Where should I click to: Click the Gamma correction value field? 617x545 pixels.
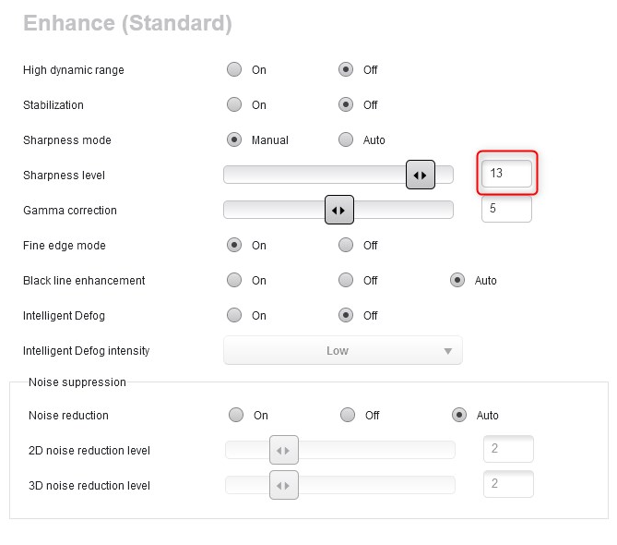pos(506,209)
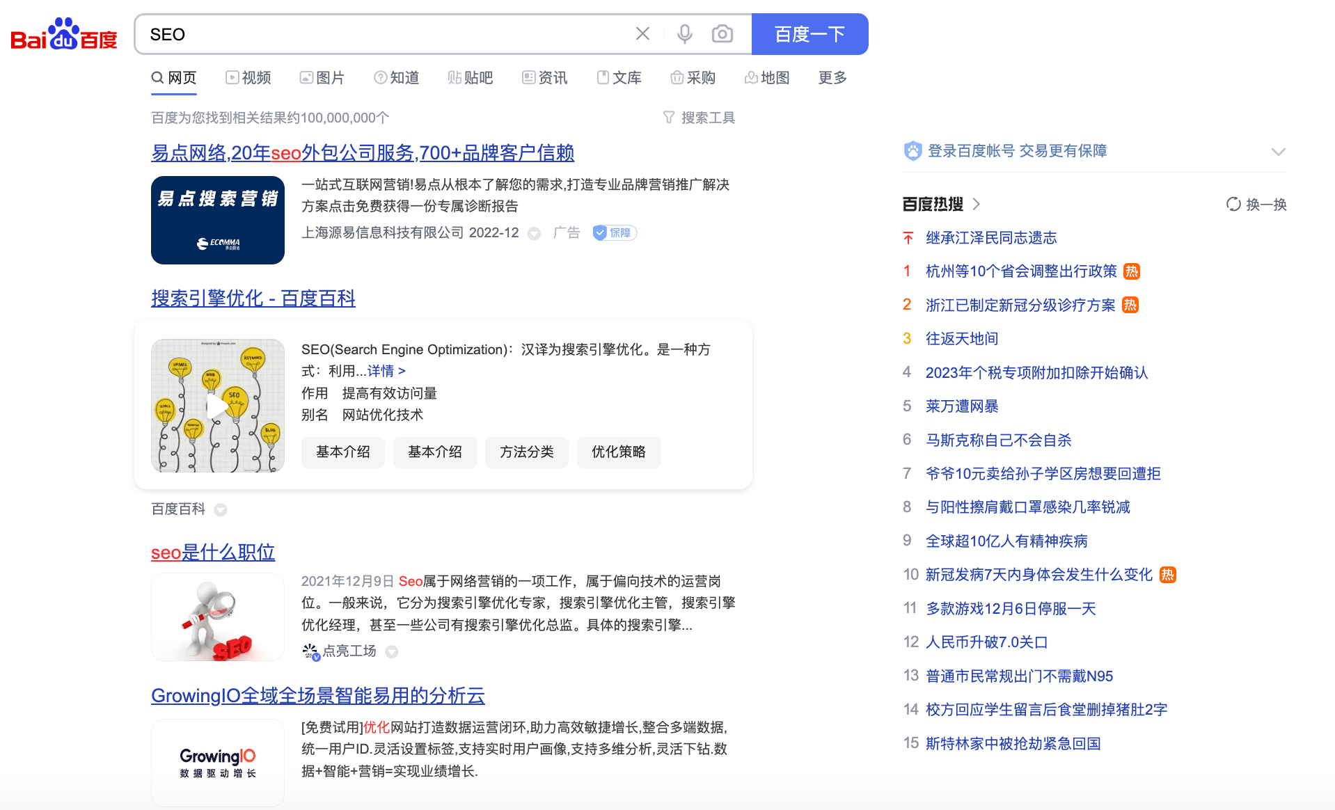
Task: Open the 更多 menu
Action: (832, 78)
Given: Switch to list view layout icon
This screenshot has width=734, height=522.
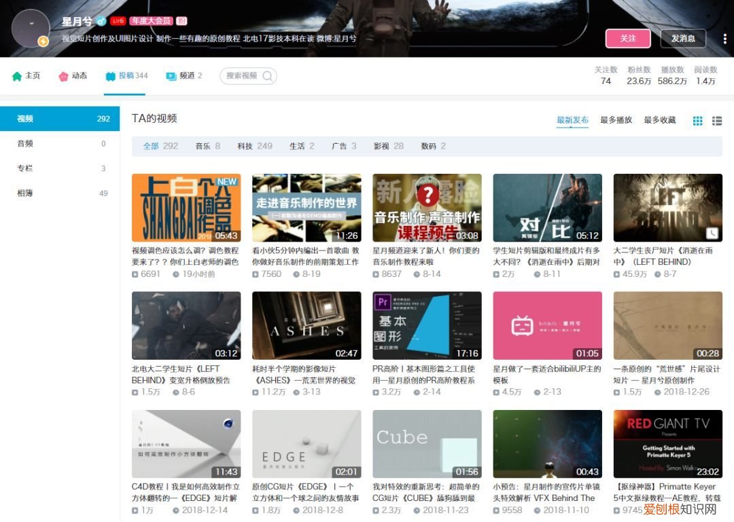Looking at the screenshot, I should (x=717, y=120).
***
WHAT NEEDS TO BE DONE:
Leave the pictures out, and transcribe each of the records exactly.

EXERCISE OUTPUT:
Where should I click to: Click the Gamma correction value field? 617x545 pixels.
pos(506,209)
Task: Open the 更多 menu
Action: (832, 78)
Given: Switch to list view layout icon
This screenshot has width=734, height=522.
Looking at the screenshot, I should (x=717, y=120).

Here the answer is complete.